**WHAT THE EXERCISE ASKS:** Give back the records in full, with every line exactly as it was.

**DATA PROVIDED:**
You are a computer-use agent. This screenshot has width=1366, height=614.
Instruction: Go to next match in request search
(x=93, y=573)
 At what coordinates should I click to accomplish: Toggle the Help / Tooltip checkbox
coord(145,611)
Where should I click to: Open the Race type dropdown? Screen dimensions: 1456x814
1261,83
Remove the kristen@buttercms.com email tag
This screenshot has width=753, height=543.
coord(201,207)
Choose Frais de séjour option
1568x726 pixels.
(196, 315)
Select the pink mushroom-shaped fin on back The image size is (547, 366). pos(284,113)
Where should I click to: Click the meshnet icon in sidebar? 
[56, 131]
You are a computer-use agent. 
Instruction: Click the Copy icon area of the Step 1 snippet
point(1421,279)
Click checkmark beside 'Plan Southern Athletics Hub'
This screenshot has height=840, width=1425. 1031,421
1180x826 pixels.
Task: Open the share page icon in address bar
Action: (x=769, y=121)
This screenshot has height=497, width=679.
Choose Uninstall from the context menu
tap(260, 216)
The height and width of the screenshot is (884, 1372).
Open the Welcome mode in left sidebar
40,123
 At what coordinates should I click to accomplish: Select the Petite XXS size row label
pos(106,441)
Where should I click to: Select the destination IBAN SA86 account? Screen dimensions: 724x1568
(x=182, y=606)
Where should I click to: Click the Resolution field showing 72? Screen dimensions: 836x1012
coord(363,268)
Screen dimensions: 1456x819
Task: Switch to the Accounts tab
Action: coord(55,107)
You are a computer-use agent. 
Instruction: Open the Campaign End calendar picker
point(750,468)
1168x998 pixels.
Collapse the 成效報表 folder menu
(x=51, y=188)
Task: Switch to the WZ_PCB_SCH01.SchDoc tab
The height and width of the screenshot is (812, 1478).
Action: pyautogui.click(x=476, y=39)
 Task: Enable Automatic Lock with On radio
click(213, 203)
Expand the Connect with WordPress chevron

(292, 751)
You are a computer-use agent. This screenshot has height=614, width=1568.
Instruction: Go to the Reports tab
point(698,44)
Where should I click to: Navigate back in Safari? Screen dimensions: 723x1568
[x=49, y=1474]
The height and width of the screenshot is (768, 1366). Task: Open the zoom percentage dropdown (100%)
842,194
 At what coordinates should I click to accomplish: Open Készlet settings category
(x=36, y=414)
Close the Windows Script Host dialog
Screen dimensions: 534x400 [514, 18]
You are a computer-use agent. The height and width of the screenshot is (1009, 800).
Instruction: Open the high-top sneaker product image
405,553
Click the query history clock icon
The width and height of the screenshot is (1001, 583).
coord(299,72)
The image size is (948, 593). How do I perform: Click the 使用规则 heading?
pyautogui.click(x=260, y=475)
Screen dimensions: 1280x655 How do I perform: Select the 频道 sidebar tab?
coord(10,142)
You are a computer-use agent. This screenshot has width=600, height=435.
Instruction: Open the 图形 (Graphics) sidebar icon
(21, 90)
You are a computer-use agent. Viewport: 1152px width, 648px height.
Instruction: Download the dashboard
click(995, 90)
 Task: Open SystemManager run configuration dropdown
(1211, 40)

**RESPONSE:**
You are a computer-use agent. This screenshot has width=1366, height=614.
Instruction: Go to next match in request search
(x=93, y=573)
 At what coordinates should I click to accomplish: Toggle the Help / Tooltip checkbox
coord(145,611)
Where should I click to: Open the Race type dropdown? Screen dimensions: 1456x814
1261,83
Remove the kristen@buttercms.com email tag
This screenshot has width=753, height=543.
coord(201,207)
Choose Frais de séjour option
1568x726 pixels.
(196, 315)
Select the pink mushroom-shaped fin on back The image size is (547, 366). pos(284,113)
Where should I click to: Click the meshnet icon in sidebar? 
[56, 131]
You are a computer-use agent. 
Instruction: Click the Copy icon area of the Step 1 snippet
point(1421,279)
Click checkmark beside 'Plan Southern Athletics Hub'
This screenshot has height=840, width=1425. 1031,421
1180x826 pixels.
Task: Open the share page icon in address bar
Action: (x=769, y=121)
This screenshot has height=497, width=679.
Choose Uninstall from the context menu
tap(260, 216)
The height and width of the screenshot is (884, 1372).
Open the Welcome mode in left sidebar
40,123
 At what coordinates should I click to accomplish: Select the Petite XXS size row label
pos(106,441)
Where should I click to: Select the destination IBAN SA86 account? Screen dimensions: 724x1568
(x=182, y=606)
Where should I click to: Click the Resolution field showing 72? Screen dimensions: 836x1012
coord(363,268)
Screen dimensions: 1456x819
Task: Switch to the Accounts tab
Action: coord(55,107)
You are a computer-use agent. 
Instruction: Open the Campaign End calendar picker
point(750,468)
1168x998 pixels.
Collapse the 成效報表 folder menu
(x=51, y=188)
Task: Switch to the WZ_PCB_SCH01.SchDoc tab
The height and width of the screenshot is (812, 1478).
Action: pyautogui.click(x=476, y=39)
 Task: Enable Automatic Lock with On radio
click(213, 203)
Expand the Connect with WordPress chevron

(292, 751)
You are a computer-use agent. This screenshot has height=614, width=1568.
Instruction: Go to the Reports tab
point(698,44)
Where should I click to: Navigate back in Safari? Screen dimensions: 723x1568
[x=49, y=1474]
The height and width of the screenshot is (768, 1366). Task: Open the zoom percentage dropdown (100%)
842,194
 At what coordinates should I click to accomplish: Open Készlet settings category
(x=36, y=414)
Close the Windows Script Host dialog
Screen dimensions: 534x400 [514, 18]
You are a computer-use agent. The height and width of the screenshot is (1009, 800).
Instruction: Open the high-top sneaker product image
405,553
Click the query history clock icon
The width and height of the screenshot is (1001, 583).
coord(299,72)
The image size is (948, 593). How do I perform: Click the 使用规则 heading?
pyautogui.click(x=260, y=475)
Screen dimensions: 1280x655 How do I perform: Select the 频道 sidebar tab?
coord(10,142)
You are a computer-use agent. This screenshot has width=600, height=435.
Instruction: Open the 图形 (Graphics) sidebar icon
(21, 90)
You are a computer-use agent. Viewport: 1152px width, 648px height.
Instruction: Download the dashboard
click(995, 90)
 Task: Open SystemManager run configuration dropdown
(1211, 40)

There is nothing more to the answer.